Provided records –

<<<<

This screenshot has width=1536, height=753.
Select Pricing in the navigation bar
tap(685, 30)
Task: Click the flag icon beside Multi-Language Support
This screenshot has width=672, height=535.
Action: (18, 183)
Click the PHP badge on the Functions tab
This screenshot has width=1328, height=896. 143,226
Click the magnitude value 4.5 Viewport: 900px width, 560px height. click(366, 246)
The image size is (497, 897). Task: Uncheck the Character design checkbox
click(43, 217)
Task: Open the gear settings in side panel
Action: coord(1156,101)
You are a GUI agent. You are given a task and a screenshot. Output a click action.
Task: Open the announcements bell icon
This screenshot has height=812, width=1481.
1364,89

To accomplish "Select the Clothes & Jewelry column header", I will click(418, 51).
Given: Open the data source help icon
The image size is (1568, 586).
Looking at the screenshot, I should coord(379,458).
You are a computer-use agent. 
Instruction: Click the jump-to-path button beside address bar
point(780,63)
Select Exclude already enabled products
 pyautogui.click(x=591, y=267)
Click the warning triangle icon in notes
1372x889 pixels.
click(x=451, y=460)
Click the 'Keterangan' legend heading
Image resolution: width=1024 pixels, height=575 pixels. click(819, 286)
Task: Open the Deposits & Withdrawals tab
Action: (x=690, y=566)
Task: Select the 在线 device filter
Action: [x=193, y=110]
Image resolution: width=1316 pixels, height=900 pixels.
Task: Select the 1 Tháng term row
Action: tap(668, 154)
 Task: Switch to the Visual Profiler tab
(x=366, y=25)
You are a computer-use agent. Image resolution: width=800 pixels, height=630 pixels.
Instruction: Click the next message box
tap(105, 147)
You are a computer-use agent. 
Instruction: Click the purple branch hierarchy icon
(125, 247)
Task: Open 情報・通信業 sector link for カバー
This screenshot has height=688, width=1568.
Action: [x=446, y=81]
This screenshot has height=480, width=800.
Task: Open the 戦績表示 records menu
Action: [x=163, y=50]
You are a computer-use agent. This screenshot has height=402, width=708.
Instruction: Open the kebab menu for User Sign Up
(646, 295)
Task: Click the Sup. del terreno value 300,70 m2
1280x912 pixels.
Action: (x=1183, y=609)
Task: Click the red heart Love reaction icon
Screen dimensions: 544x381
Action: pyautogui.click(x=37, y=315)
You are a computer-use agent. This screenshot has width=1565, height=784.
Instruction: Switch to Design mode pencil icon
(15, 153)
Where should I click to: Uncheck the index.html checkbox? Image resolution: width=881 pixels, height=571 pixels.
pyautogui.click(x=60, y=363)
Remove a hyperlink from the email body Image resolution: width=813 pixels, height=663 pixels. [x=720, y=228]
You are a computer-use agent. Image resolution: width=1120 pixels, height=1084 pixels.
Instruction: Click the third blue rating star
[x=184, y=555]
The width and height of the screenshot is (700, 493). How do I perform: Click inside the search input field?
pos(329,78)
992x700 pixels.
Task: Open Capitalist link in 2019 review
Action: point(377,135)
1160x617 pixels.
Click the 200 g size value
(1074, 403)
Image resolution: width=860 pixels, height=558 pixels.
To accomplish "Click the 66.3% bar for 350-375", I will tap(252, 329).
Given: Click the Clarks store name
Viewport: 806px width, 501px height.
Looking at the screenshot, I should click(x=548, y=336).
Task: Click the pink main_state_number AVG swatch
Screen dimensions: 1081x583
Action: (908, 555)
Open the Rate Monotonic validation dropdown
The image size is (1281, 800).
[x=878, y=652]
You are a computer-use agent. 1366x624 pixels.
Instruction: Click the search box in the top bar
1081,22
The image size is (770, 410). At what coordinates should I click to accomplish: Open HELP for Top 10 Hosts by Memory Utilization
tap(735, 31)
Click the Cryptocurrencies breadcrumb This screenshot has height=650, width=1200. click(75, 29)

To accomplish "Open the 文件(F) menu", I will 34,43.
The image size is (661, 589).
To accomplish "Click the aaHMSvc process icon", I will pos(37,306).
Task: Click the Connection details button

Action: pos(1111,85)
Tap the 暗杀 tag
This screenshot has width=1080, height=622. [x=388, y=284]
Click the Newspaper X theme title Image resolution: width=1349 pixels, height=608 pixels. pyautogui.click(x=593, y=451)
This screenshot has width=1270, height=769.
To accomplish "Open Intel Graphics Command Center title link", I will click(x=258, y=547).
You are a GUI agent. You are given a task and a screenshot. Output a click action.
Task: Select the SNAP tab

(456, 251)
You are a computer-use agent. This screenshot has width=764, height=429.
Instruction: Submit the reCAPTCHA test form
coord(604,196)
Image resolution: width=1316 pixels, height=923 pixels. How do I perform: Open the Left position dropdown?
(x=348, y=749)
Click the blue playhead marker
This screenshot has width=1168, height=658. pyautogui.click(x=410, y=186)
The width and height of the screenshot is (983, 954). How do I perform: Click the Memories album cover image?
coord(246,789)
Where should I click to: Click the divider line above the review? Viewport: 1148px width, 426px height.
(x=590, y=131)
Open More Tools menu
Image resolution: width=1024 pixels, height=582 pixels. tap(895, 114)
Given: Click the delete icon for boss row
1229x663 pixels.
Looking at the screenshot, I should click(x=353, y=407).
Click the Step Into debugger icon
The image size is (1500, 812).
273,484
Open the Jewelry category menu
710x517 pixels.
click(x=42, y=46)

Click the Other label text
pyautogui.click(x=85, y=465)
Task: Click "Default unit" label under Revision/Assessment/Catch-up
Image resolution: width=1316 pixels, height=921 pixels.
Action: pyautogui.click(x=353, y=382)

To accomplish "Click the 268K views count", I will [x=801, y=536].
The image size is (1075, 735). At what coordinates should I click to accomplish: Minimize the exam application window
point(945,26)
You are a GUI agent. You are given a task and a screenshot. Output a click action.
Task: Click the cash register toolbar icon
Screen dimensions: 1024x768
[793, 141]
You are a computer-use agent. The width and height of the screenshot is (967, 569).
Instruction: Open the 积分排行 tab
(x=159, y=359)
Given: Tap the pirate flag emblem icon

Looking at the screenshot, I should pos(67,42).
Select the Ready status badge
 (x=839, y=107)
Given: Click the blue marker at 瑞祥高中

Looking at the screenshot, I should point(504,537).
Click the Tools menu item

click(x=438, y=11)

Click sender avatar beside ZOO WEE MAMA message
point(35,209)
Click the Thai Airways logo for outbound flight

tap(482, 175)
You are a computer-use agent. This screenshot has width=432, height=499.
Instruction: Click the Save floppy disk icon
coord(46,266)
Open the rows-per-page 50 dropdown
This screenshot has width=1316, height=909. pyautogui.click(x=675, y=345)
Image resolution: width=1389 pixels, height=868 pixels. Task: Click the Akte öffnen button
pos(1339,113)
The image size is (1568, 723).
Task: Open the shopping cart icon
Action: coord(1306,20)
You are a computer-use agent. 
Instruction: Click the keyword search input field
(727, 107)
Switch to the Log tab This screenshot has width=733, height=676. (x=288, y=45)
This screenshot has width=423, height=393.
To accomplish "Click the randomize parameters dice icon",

>>>>

Activity – Start with the line above that contains "Instruction: Open the kebab" and end with the line that contains "Task: Click the pink". Write out those lines exactly, and only those.

The completed task –
Instruction: Open the kebab menu for User Sign Up
(646, 295)
Task: Click the Sup. del terreno value 300,70 m2
1280x912 pixels.
Action: (x=1183, y=609)
Task: Click the red heart Love reaction icon
Screen dimensions: 544x381
Action: pyautogui.click(x=37, y=315)
You are a computer-use agent. This screenshot has width=1565, height=784.
Instruction: Switch to Design mode pencil icon
(15, 153)
Where should I click to: Uncheck the index.html checkbox? Image resolution: width=881 pixels, height=571 pixels.
pyautogui.click(x=60, y=363)
Remove a hyperlink from the email body Image resolution: width=813 pixels, height=663 pixels. [x=720, y=228]
You are a computer-use agent. Image resolution: width=1120 pixels, height=1084 pixels.
Instruction: Click the third blue rating star
[x=184, y=555]
The width and height of the screenshot is (700, 493). How do I perform: Click inside the search input field?
pos(329,78)
992x700 pixels.
Task: Open Capitalist link in 2019 review
Action: point(377,135)
1160x617 pixels.
Click the 200 g size value
(1074, 403)
Image resolution: width=860 pixels, height=558 pixels.
To accomplish "Click the 66.3% bar for 350-375", I will tap(252, 329).
Given: Click the Clarks store name
Viewport: 806px width, 501px height.
Looking at the screenshot, I should click(x=548, y=336).
Task: Click the pink main_state_number AVG swatch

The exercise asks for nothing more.